October 9, 2012 09:00 AM

Sometimes I wonder if anyone really thinks through what it means to be a human being anymore. There are so many signals being transmitted hither and yon these days that it makes the mind spin—and very few of these signals are grounded in natural law or even common sense.

For example, I read a headline asking, “Is Costa Rica Violating Human Rights by Banning In Vitro Fertilization?” The Costa Rican Catholic bishops have steadfastly opposed efforts to legalize IVF, while some Catholics—including Loyola law students right here in America—are calling the opposition to IVF “excessive.”

Oh really? It seems to me the trampling of the human rights of human embryos is excessive. A human being is the only one who can possess human rights. The practice of in vitro fertilization trivializes the identity of individual humans by treating them as commodities—products to be accepted or rejected. This is so in spite of the fact that every human embryo is a human being.

Therefore, if anyone’s human rights are being violated, it’s the IVF-produced embryo. Banning IVF protects human rights by providing future children with their right to be created within marriage and through the conjugal act. 

On a similar note, another headline read, “British Couples flying to US for Banned Baby Sex Selection.” In plain English (pardon the pun), what we are told in the headline is that, like many American couples, there are British couples—singles and others—who not only want to become pregnant by clinical means but also want to choose the sex of their child, and possibly genetic qualities as well. The end result of this process is that more individual embryonic human beings will have their rights violated as they are killed for not measuring up to would-be parent desires.

Though such an idea would have once sent chills down the spines of the majority of citizens, today it is just another choice that is private and thus nobody else’s business. Few appear to be the least bit disconsolate about it, including far too many preachers, bishops, and priests.

Perhaps this is why the story of a “lesbian couple, surrogate mother, and sperm donor” wrangling over who gets to exercise parental rights over a child created by the group got a big yawn from the press. Such reports rarely see the pages of major newspaper or make the nightly news.

Is it really just more of the same or has our understanding of human rights become so jaundiced that we simply couldn’t care less? 

Case in point. In Orlando, Florida—the home of Disney World—there was a special offer for discounted abortions at a local abortion mill. Dubbed “Kill your baby for free day” by local pro-life activists, “Scores of pregnant young women—probably scared, anxious or resentful—lined up at the Orlando Women’s Center” to have their babies aborted by infamous abortionist, James Pendergraft, a man who has been sued for malpractice and described as “shady” in his practices.

Whose human rights were violated on that day and on every other day at abortion mills?
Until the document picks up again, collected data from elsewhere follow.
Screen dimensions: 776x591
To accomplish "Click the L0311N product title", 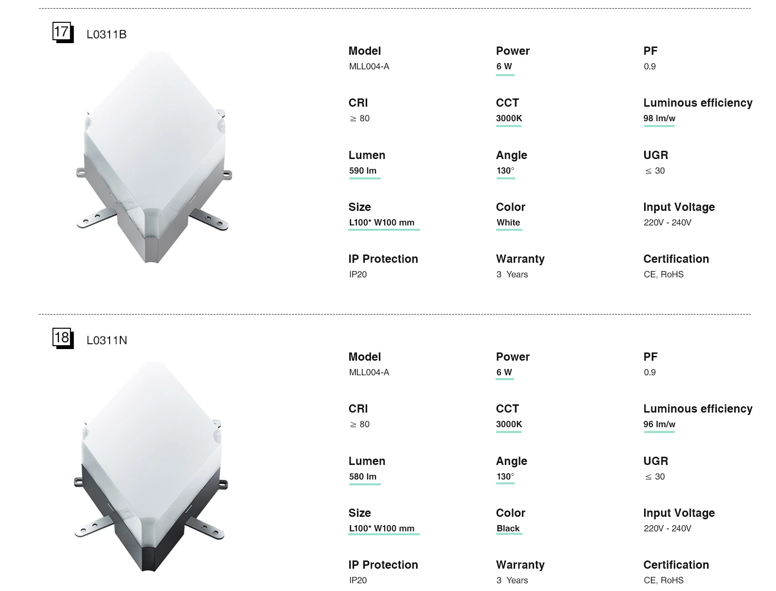I will click(107, 340).
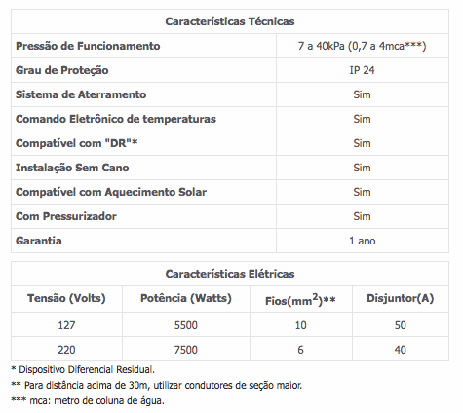Select the 1 ano warranty value

(363, 241)
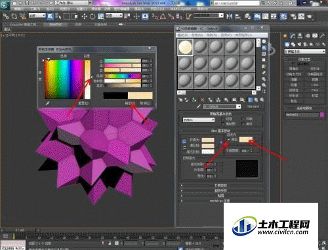Viewport: 328px width, 250px height.
Task: Expand the Extended Parameters rollout
Action: pos(221,186)
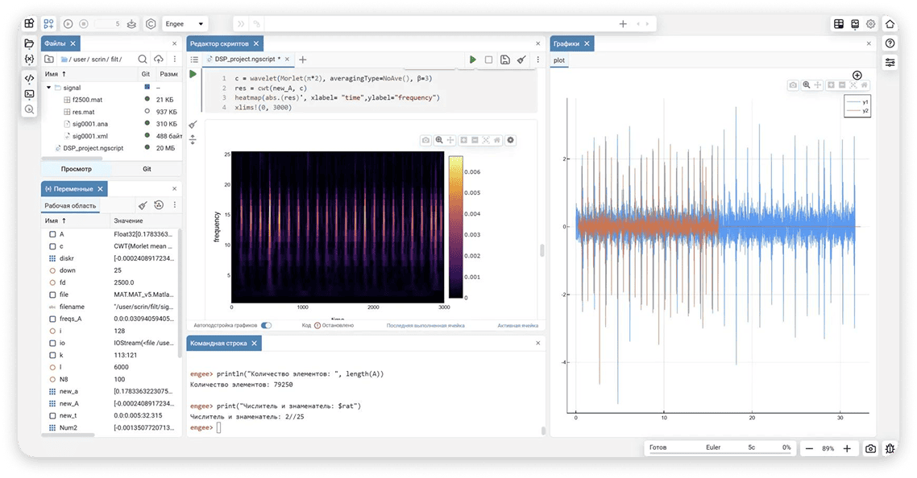This screenshot has width=917, height=478.
Task: Take a heatmap snapshot with camera icon
Action: (425, 140)
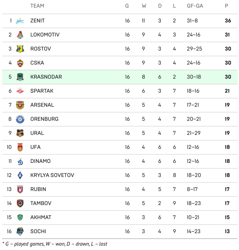Open the KRYLYA SOVETOV team link
The image size is (239, 250).
[x=52, y=175]
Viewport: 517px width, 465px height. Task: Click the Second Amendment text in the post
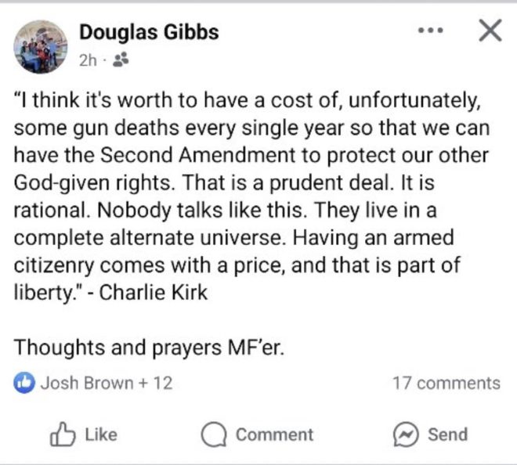(198, 155)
The answer is clear—the preborn children whose futures are extinguished for the price of what is deceptively described as reproductive freedom.
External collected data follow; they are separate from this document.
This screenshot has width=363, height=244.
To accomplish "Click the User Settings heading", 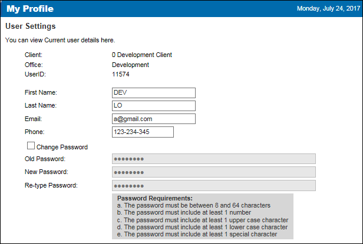I will pos(30,26).
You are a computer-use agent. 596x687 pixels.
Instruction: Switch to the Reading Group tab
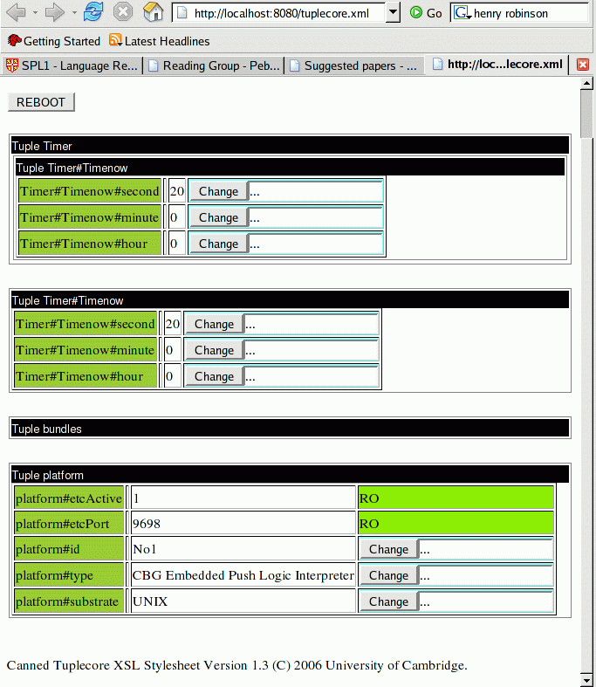pyautogui.click(x=213, y=65)
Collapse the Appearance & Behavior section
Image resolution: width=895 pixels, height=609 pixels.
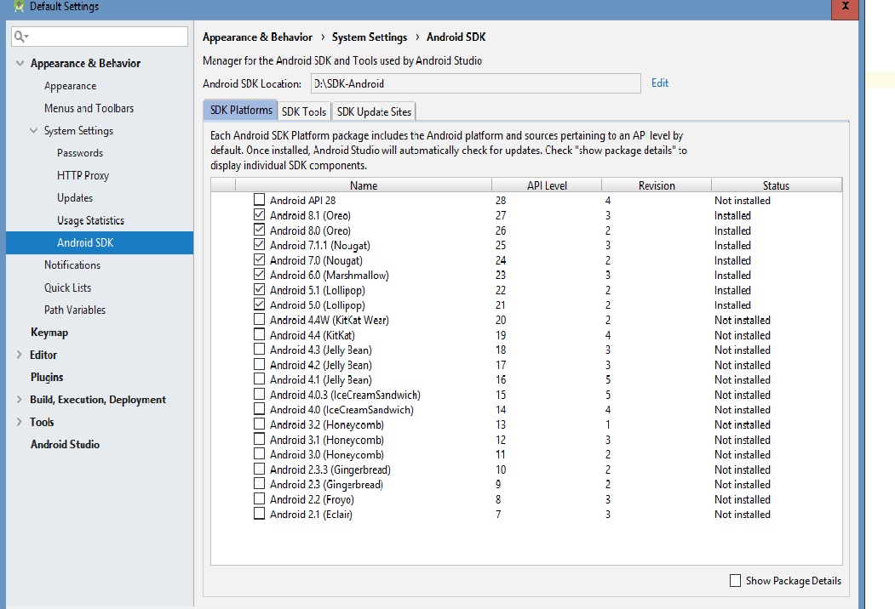click(20, 64)
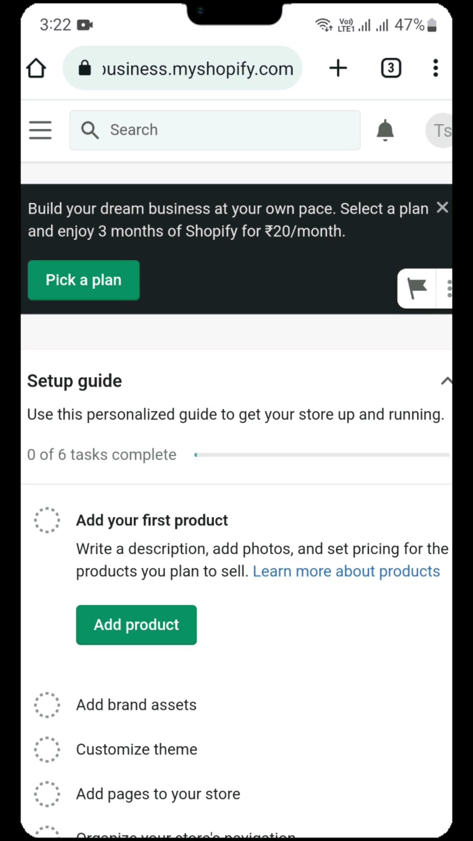Screen dimensions: 473x841
Task: Toggle Add your first product task circle
Action: tap(47, 520)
At one point in time everyone had a clear idea of what human rights were and why they were important. The standard definition, “inalienable fundamental rights to which a person is inherently entitled simply because she or he is a human being,” was understood by our founding fathers and those that followed for generations. But today this is not the case.

The term is bandied about, abused by those who do not recognize the preborn child as a human being and by others who, in a growing number of cases, deem other lives unworthy of being included in the category of persons whose human rights are unassailable. 

It’s time for Americans to do a reality check. When fundamental rights become debatable—or actually meaningless—what besides chaos can we expect?